Problem to solve: Look through the material below and show every line with the word "Choose".

........

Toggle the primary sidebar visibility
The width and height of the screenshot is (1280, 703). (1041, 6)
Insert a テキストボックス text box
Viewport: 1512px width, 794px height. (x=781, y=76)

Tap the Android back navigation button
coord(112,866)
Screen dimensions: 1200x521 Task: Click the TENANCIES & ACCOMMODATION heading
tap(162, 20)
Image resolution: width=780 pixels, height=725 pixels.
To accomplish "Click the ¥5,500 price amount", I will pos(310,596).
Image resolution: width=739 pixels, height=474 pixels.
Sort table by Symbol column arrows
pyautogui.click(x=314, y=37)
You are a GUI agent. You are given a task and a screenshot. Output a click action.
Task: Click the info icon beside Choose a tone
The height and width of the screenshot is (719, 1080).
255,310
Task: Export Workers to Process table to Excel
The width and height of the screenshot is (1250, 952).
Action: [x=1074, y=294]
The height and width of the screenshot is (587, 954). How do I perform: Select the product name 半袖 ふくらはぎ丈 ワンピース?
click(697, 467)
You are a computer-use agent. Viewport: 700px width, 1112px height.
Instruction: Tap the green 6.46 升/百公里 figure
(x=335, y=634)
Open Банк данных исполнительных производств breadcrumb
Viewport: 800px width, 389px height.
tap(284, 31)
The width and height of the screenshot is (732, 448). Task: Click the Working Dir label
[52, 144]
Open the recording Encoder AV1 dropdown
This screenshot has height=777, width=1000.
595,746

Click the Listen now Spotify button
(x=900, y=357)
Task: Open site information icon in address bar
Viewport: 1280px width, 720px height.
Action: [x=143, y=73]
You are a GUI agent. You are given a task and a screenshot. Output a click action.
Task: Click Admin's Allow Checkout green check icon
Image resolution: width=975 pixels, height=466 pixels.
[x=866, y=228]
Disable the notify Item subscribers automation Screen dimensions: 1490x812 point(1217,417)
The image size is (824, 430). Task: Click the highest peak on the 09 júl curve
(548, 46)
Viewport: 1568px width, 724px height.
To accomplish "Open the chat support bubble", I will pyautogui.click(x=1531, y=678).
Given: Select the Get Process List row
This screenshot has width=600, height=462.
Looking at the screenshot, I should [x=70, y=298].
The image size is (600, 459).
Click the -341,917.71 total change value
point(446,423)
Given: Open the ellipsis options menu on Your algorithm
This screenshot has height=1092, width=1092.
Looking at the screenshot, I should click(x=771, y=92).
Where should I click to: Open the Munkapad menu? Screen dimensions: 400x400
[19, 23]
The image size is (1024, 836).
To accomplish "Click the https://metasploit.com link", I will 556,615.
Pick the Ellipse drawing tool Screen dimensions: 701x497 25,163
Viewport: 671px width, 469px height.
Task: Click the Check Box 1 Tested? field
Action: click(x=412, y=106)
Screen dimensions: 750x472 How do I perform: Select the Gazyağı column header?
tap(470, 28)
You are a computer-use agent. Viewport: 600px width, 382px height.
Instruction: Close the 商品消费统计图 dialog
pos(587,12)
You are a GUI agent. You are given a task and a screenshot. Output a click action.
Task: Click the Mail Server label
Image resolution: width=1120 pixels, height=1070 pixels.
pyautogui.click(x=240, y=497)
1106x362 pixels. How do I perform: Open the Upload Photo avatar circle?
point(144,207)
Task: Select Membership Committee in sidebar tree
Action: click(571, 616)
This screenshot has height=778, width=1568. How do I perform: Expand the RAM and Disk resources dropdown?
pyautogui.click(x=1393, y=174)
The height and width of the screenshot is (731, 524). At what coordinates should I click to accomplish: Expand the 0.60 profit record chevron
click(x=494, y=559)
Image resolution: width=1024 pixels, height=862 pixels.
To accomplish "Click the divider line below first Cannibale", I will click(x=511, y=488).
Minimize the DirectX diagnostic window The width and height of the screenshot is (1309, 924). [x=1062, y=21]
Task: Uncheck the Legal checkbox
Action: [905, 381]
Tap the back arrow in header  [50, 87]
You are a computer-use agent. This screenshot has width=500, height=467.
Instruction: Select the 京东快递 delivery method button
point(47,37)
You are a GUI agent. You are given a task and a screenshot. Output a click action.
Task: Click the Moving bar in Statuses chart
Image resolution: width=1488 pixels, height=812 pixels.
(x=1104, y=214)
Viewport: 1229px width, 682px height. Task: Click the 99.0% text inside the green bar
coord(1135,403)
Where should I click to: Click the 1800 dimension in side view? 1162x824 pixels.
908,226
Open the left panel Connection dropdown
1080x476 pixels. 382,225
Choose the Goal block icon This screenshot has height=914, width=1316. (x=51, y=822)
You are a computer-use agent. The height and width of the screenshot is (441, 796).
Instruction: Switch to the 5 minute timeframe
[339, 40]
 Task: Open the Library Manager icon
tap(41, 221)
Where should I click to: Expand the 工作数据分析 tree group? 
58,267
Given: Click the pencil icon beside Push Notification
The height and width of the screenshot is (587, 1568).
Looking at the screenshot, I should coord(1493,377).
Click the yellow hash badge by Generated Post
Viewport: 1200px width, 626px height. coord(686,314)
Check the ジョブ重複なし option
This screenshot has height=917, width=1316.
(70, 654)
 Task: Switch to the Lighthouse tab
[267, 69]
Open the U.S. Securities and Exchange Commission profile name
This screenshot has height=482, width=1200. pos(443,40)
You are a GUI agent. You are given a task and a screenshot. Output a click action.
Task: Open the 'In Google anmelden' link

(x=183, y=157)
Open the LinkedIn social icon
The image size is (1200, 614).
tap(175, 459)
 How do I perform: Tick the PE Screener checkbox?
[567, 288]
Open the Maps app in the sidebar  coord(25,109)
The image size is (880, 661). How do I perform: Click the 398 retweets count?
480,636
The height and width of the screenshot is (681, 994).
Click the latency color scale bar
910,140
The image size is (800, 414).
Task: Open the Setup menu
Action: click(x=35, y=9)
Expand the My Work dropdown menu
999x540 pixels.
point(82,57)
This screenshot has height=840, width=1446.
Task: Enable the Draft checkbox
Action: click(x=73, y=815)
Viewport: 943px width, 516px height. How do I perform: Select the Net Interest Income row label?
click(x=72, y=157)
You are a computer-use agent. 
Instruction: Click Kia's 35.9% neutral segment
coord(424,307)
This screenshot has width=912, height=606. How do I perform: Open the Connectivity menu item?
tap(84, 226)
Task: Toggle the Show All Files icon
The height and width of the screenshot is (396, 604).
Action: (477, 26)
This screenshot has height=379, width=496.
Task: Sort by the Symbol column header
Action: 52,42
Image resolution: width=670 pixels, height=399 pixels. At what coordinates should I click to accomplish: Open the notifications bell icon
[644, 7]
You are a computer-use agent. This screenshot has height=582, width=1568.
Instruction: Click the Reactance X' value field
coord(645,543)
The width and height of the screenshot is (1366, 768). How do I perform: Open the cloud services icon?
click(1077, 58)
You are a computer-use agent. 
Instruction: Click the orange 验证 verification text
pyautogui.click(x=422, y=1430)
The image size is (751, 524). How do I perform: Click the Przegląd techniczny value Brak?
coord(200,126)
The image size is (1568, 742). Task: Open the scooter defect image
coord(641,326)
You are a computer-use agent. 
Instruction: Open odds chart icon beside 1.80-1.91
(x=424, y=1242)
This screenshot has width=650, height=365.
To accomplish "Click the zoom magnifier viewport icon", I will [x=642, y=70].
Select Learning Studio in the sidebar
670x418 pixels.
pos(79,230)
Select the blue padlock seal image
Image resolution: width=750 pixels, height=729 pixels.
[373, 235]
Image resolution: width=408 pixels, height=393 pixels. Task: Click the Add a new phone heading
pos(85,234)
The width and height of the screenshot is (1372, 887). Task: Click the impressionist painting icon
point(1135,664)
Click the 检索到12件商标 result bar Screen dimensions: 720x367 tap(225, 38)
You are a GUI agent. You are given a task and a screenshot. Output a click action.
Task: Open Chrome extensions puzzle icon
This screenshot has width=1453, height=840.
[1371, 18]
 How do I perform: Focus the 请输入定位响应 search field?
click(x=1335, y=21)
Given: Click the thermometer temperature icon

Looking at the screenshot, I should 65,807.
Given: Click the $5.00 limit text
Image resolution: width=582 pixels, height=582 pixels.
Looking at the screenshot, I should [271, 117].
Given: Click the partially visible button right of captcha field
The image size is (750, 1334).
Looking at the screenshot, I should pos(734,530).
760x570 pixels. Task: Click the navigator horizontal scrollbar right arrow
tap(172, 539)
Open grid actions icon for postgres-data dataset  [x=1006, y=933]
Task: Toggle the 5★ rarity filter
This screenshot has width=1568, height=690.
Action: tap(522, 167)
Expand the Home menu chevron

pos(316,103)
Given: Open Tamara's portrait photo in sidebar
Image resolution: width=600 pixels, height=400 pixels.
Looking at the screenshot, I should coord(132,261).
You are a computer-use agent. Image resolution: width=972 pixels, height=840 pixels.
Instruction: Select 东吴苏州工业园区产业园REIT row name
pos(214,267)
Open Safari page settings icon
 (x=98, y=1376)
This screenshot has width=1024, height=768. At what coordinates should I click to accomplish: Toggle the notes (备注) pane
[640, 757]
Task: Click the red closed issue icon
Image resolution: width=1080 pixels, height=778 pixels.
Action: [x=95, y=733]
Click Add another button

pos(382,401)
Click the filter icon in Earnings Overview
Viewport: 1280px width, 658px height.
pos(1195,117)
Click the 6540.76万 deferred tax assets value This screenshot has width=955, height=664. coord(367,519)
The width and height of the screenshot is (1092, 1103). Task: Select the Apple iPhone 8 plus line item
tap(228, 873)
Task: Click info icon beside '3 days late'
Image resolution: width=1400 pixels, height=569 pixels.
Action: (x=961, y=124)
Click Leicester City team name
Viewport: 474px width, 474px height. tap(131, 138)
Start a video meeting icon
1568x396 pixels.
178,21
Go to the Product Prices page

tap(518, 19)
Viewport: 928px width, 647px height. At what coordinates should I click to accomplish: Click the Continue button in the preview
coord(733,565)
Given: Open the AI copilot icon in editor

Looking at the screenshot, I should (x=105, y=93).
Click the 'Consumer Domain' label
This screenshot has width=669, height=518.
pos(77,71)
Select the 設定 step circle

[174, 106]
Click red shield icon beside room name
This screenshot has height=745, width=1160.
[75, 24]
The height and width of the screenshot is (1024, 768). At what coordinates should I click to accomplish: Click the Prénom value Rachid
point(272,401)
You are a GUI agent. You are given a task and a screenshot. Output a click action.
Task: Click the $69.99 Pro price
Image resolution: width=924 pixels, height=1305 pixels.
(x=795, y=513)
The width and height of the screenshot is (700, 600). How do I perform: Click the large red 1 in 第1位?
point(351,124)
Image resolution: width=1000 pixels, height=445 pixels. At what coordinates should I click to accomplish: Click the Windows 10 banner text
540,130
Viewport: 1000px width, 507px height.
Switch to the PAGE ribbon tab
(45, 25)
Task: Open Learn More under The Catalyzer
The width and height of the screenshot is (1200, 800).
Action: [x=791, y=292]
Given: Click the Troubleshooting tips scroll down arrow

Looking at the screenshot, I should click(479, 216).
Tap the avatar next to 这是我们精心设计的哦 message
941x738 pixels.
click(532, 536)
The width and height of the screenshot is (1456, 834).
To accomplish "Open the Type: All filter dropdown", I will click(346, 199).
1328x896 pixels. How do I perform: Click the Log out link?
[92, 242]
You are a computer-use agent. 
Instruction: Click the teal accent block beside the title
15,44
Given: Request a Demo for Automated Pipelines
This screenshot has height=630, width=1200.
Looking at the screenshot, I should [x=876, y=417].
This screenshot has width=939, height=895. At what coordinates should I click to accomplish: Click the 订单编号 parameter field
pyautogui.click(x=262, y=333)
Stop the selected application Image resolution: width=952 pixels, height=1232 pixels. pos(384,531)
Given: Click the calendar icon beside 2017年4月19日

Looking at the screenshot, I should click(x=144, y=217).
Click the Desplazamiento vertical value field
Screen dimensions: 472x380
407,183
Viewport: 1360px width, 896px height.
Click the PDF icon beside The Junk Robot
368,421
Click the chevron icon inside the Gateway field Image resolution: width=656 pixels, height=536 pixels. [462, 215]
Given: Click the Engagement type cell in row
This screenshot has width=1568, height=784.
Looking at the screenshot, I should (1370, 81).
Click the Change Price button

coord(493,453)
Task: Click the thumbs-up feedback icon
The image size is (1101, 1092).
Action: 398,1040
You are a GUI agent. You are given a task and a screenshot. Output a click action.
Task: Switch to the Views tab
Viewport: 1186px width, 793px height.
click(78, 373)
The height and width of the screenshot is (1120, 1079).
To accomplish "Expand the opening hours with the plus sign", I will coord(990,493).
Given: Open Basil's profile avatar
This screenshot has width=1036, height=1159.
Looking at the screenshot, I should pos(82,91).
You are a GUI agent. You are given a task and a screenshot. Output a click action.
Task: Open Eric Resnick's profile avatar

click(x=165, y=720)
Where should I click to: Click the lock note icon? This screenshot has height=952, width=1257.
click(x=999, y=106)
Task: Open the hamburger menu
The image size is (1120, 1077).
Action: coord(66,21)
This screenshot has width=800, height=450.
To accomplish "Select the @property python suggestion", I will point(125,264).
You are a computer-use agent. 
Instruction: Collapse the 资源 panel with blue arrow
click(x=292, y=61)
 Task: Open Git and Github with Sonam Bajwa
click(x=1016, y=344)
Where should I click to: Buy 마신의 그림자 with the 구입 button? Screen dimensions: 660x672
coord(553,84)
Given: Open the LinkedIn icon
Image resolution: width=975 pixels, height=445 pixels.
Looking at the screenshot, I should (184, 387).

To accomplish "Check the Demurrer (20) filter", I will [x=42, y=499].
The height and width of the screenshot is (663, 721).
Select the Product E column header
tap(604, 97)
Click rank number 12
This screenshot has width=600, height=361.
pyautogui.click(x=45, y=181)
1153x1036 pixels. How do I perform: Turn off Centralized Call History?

........

Answer space:
Task: Click the info icon beside Choose a tone
Choose the Goal block icon This screenshot has height=914, width=1316. (x=51, y=822)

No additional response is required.